What is needed
In the listing below, find the line that contains "楽天のスタッフに質問する (458, 2127)" and the line that contains "[グレー] (30, 654)". Quote both and every line between them, exactly, and nothing more.

Records
• • • • • • •

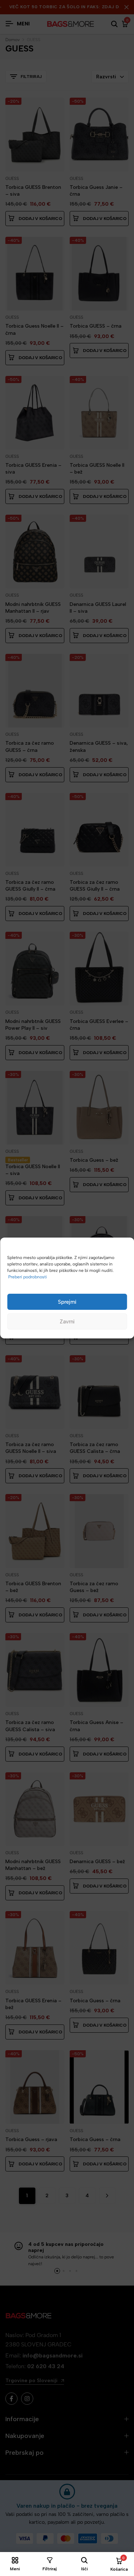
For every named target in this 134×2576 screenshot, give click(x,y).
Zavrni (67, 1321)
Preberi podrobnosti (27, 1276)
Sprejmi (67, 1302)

• • • • • • •

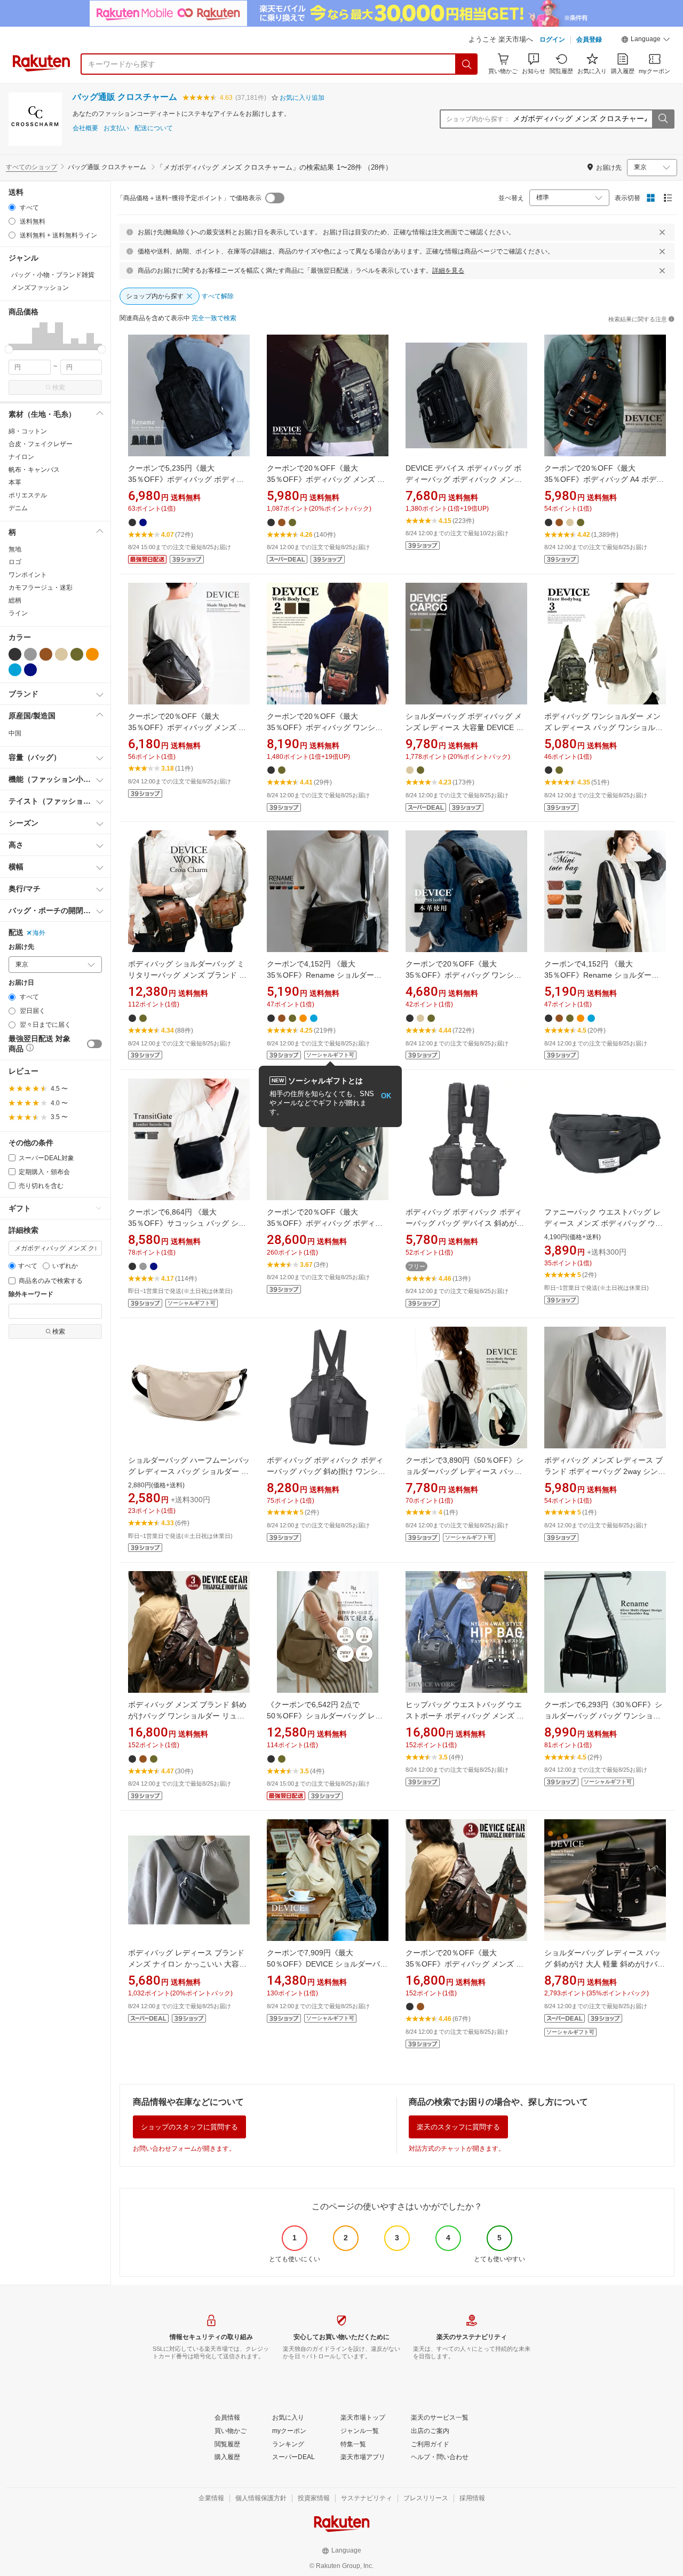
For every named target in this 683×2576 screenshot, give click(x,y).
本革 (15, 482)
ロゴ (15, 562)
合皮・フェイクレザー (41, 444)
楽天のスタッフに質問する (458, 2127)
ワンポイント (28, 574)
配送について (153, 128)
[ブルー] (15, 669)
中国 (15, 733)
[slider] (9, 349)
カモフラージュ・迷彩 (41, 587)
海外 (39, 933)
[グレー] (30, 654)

• • • • • • •

Finished exercise
楽天のスタッフに質問する (458, 2127)
ワンポイント (28, 574)
配送について (153, 128)
[ブルー] (15, 669)
中国 (15, 733)
[slider] (9, 349)
カモフラージュ・迷彩 (41, 587)
海外 (39, 933)
[グレー] (30, 654)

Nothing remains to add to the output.